Be sure to be diligent before installing anything to your computer.
Regardless, fill in your NASA Earthdata Login credentials and follow along!
# To get orginial data from NSIDC
#!wget --quiet https://n5eil01u.ecs.nsidc.org/SNOWEX/SNEX20_SWESARR_TB.001/2020.02.11/SNEX20_SWESARR_TB_GRMCT2_13801_20007_000_200211_XKKa225H_v01.csv -O {output_dir}/SNEX20_SWESARR_TB_GRMCT2_13801_20007_000_200211_XKuKa225H_v03.csv
Select an example radiometer data file¶
# use the file we downloaded with wget above
excel_path = f'{TUTORIAL_DATA}/SNEX20_SWESARR_TB_GRMCT2_13801_20007_000_200211_XKuKa225H_v03.csv'
# read data
radiom = pd.read_csv(excel_path)
Lets examine the radiometer data files content¶
radiom.hvplot.table(width=1100)
Plot radiometer data with hvplot¶
# create several series from pandas dataframe
lon_ser = pd.Series( radiom['Longitude (deg)'].to_list() * (3) )

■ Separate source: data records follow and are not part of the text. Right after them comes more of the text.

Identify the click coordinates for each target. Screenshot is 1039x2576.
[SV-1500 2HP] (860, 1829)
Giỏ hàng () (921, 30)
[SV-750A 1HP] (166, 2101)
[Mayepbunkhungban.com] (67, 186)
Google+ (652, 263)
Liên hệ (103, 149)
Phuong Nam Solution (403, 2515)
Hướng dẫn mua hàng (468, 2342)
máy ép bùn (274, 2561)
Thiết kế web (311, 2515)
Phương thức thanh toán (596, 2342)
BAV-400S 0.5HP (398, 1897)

lat_ser = pd.Series( radiom['Latitude (deg)'].to_list() * (3) )
tb_ser = pd.Series(
radiom['TB X (K)'].to_list() + radiom['TB K (K)'].to_list() +
radiom['TB Ka (K)'].to_list(), name="Tb"
)
# get series length, create IDs for plotting
sl = len(radiom['TB X (K)'])
id_ser = pd.Series(
['X-band']*sl + ['K-band']*sl + ['Ka-band']*sl, name="ID"
)
frame = {'Longitude (deg)' : lon_ser, 'Latitude (deg)' : lat_ser,
'TB' : tb_ser, 'ID' : id_ser}
radiom_p = pd.DataFrame(frame)
del sl, lon_ser, lat_ser, tb_ser, id_ser, frame
radiom_p.hvplot.points('Longitude (deg)', 'Latitude (deg)', groupby='ID', geo=True, color='TB', alpha=1,
tiles='ESRI', height=400, width=500)
🎉 |
Congratulations! You now know how to download and display a SWESARR radiometer dataset ! |
🎉 |
---|
SAR and Radiometer Together¶
The novelty of SWESARR lies in its colocated SAR and radiometer systems
Lets try filtering the SAR dataset and plotting both datasets together
For this session, I’ve made the code a function in
swesarr/util/helper.py
data_p, data_ser = join_sar_radiom(da, radiom)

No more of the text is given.